[Work instructions]
- A) According to the M.S. degree requirements text, from what is mastery of a discipline's scientific background acquired?
- B) Say whether each statement agrees with the M.S. degree requirements text, answering yes or no and quoting the deciding words: (i) Laboratory studies let students gain technical facility with the methods their investigation requires. (ii) Mastery of the scientific background comes only from laboratory work. (iii) Preparing the M.S. thesis gives experience in presenting the rationale for the technical approach to a problem.
- C) Write what comes next in the M.S. degree requirements text, picking up after its final sentence.

[Text]

= = = =

REQUIREMENTS FOR THE MASTER OF SCIENCE DEGREE
EXPECTATIONS FOR THE M.S. DEGREE
Students enrolled in M.S. degree programs in GSBS are given the opportunity to gain mastery of the scientific background of their discipline and their specific research problem. Such mastery is acquired from didactic instruction and individual study of the scientific literature. Laboratory studies provide opportunities to gain technical facility with the methods required for their investigation. The preparation of the M.S. thesis provides experience in stating a research problem within the framework of contemporary knowledge, presenting the rationale for the technical approach to be taken in solving the problem, presenting valid and reproducible results obtained by the application of methodology appropriate to the problem, and providing a coherent analysis of the results and the conclusions drawn from this analysis.

= = = =

[Listed entries]
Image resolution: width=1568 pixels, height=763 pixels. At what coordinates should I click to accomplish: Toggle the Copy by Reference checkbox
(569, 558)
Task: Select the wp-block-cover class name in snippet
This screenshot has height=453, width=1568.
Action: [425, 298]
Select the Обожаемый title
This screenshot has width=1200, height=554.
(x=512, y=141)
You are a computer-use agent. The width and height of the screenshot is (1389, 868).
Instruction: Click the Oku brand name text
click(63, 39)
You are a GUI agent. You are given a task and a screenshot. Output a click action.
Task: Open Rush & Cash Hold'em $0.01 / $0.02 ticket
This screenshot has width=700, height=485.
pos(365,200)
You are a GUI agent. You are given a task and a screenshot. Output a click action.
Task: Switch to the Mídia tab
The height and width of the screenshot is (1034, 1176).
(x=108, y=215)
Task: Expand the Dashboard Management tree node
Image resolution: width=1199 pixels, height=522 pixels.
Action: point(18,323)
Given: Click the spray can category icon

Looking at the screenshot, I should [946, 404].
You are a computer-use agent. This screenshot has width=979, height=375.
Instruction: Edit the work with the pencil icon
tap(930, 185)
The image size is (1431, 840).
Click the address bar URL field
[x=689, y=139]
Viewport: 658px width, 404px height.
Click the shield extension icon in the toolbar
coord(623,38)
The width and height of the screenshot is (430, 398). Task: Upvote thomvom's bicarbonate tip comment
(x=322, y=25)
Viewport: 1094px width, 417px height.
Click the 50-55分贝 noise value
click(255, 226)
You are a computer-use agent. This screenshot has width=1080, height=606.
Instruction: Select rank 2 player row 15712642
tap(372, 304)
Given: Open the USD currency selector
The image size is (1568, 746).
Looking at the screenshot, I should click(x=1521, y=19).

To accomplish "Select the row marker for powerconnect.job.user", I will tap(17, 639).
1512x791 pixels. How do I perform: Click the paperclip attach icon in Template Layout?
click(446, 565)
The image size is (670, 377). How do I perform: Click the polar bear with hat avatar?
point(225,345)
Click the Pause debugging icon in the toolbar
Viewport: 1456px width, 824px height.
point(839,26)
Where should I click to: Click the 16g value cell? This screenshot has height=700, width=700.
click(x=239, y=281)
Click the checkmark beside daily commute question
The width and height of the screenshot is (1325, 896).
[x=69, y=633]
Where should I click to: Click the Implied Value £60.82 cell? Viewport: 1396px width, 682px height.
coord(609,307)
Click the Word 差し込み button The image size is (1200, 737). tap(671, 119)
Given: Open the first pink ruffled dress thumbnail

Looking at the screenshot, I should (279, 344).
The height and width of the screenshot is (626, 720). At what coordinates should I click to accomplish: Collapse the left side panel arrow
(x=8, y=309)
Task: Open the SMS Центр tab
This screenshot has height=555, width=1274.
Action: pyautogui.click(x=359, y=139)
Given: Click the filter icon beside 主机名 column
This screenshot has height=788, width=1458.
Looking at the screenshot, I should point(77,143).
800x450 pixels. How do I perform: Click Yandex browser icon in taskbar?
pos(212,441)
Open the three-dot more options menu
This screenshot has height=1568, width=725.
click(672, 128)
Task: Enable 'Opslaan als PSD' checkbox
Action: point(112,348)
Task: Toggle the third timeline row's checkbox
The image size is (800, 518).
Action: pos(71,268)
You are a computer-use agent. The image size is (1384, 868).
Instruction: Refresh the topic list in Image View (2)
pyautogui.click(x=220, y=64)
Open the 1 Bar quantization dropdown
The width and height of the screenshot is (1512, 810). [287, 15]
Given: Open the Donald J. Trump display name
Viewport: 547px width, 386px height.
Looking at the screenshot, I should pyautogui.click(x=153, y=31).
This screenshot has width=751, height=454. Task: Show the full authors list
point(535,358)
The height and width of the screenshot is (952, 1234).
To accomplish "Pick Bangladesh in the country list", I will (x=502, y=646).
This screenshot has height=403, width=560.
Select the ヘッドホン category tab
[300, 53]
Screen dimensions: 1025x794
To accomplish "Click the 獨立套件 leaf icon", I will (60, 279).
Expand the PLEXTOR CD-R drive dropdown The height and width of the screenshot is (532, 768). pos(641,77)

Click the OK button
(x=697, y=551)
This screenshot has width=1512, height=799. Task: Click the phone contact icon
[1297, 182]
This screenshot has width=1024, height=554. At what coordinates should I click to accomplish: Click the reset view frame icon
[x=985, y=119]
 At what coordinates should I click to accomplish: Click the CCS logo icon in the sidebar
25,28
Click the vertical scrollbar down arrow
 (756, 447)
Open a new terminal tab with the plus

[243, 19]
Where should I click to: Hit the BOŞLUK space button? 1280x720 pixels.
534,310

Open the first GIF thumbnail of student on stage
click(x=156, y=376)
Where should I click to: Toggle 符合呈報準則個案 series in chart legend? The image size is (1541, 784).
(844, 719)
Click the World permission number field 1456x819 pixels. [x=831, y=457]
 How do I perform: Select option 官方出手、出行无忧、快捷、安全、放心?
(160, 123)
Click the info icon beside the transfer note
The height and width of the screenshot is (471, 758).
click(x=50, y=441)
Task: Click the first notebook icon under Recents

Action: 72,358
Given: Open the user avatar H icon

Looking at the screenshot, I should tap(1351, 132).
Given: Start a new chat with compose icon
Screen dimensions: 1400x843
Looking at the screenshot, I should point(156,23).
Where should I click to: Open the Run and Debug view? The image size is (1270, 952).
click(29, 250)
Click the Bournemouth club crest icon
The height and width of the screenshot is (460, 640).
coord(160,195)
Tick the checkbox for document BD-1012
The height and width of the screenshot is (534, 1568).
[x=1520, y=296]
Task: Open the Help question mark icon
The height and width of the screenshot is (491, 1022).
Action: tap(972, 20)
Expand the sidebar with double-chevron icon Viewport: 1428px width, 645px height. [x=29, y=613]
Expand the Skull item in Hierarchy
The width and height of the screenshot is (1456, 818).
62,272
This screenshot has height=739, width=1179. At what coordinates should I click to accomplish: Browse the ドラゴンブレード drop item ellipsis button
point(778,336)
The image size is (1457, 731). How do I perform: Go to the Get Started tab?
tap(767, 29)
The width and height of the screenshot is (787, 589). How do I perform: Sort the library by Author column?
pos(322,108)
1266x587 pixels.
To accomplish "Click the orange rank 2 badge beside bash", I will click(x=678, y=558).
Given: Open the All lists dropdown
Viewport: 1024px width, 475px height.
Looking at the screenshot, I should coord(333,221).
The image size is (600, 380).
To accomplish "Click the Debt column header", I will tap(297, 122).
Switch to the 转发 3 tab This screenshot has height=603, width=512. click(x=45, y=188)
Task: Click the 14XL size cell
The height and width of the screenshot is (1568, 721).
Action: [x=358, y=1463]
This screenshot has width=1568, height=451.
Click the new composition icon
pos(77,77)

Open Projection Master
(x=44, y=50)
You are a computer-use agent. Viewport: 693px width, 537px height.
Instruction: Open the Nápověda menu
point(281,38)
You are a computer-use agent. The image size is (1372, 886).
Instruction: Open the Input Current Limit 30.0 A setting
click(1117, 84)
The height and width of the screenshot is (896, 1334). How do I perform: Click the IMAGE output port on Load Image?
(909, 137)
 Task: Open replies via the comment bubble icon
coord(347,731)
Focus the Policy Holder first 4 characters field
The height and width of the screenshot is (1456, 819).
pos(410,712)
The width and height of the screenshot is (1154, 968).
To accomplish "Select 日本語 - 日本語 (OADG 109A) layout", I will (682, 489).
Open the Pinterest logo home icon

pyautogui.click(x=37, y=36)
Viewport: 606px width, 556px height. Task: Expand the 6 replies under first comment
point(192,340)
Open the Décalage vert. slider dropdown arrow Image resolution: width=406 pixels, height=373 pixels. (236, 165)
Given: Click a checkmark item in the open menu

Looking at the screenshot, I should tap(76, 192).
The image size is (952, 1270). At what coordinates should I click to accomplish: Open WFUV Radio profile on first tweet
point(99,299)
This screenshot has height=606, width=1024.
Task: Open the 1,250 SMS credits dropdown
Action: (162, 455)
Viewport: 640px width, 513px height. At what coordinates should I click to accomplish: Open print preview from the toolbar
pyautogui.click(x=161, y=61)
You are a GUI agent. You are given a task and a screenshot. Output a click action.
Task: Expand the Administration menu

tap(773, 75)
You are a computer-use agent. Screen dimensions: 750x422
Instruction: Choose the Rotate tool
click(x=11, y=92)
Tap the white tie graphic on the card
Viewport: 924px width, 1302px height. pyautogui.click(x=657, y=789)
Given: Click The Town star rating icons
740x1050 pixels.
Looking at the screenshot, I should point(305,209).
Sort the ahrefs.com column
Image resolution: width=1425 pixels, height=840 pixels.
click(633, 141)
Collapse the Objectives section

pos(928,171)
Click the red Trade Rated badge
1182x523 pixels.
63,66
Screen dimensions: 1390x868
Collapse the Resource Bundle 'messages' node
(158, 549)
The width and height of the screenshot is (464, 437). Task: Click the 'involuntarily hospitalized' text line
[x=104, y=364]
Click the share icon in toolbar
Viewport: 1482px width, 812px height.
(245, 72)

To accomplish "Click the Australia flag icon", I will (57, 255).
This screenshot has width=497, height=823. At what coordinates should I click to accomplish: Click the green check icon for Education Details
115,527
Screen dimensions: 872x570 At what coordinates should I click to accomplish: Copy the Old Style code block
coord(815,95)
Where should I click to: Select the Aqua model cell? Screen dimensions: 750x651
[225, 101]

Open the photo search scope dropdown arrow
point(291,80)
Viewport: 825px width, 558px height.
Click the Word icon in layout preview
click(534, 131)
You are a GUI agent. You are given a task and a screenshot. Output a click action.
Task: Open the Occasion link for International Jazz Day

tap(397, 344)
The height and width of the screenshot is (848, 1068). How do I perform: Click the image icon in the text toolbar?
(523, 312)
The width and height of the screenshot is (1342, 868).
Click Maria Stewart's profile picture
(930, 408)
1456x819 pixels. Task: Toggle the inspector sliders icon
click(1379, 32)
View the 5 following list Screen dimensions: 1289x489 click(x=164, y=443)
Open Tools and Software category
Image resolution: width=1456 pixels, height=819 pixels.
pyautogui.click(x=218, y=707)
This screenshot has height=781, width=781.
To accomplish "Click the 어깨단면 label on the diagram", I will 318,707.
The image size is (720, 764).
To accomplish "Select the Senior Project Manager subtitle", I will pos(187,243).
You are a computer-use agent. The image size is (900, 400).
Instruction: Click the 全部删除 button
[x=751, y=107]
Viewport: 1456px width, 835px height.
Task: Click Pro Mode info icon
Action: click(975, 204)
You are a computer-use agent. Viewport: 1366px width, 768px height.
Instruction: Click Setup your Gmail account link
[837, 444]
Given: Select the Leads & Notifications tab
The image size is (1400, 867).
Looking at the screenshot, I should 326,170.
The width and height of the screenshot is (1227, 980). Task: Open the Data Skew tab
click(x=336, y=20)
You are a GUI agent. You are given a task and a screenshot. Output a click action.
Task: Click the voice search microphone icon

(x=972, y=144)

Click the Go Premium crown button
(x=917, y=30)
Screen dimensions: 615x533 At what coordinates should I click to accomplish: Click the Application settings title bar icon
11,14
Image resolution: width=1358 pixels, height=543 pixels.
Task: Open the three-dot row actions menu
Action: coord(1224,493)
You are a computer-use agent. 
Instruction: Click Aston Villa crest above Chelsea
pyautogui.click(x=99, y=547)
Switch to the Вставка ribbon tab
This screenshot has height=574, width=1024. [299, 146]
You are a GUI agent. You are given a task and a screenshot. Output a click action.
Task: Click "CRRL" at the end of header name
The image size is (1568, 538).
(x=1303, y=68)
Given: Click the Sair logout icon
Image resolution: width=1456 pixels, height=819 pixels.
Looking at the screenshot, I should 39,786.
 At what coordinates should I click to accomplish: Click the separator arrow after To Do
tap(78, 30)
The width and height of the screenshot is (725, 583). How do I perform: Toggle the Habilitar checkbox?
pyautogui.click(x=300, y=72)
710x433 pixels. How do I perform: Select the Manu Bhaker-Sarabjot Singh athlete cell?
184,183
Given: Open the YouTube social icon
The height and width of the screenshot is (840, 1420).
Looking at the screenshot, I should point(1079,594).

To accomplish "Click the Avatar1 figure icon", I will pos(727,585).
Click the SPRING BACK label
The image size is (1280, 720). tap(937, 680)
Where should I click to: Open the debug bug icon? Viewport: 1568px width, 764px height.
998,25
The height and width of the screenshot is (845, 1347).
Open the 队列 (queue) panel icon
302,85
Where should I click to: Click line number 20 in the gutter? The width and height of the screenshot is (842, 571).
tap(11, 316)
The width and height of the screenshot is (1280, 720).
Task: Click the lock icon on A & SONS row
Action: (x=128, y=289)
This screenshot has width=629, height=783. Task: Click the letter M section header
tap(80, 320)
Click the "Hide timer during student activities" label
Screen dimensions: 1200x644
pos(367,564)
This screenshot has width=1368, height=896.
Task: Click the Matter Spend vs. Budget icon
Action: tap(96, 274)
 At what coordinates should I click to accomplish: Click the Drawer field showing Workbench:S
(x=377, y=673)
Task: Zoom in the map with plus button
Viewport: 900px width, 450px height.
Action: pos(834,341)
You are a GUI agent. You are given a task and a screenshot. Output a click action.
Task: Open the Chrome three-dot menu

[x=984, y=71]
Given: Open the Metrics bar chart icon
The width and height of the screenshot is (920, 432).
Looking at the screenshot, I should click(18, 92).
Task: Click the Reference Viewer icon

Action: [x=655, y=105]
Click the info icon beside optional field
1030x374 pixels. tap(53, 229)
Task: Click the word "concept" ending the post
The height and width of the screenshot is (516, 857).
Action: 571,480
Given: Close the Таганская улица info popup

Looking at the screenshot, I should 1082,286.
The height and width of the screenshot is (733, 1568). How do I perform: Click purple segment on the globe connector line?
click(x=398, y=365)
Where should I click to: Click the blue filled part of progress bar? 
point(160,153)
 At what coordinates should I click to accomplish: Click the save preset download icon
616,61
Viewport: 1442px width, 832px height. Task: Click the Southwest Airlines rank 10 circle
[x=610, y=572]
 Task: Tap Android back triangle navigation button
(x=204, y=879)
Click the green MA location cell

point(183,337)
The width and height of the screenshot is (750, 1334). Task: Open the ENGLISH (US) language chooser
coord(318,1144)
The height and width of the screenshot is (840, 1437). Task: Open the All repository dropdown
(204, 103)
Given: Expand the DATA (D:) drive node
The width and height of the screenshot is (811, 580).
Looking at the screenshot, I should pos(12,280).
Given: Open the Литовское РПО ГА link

= = = =

[Solved tasks]
- A) From didactic instruction and individual study of the scientific literature.

- B)
(i) Yes: "Laboratory studies provide opportunities to gain technical facility with the methods required for their investigation."
(ii) No: "Such mastery is acquired from didactic instruction and individual study of the scientific literature."
(iii) Yes: "presenting the rationale for the technical approach to be taken in solving the problem"

- C)
The acquisition of technical expertise should be the major objective of students at the M.S. degree level and the M.S. thesis should evidence the student's mastery of the knowledge and technology required for the solution of the research problem. While studies at the M.S. level may place less emphasis than those at the Ph.D. level on the scope and magnitude of the intellectual contribution, the M.S. thesis should demonstrate the student's creativity in the solution of a scientific problem. At the present time, GSBS rules prohibit a student from preparing a thesis by assembling published papers together verbatim. Instead, the thesis should be an original document written by the student.
Although many students currently bypass the M.S. portion of the Ph.D. program, the Faculty continues to recognize the value of studies for the M.S. degree for some Ph.D. students, as well as for students seeking graduate training available through individualized or specialized M.S. programs. Thus, the M.S. degree remains an important component of the educational program at GSBS.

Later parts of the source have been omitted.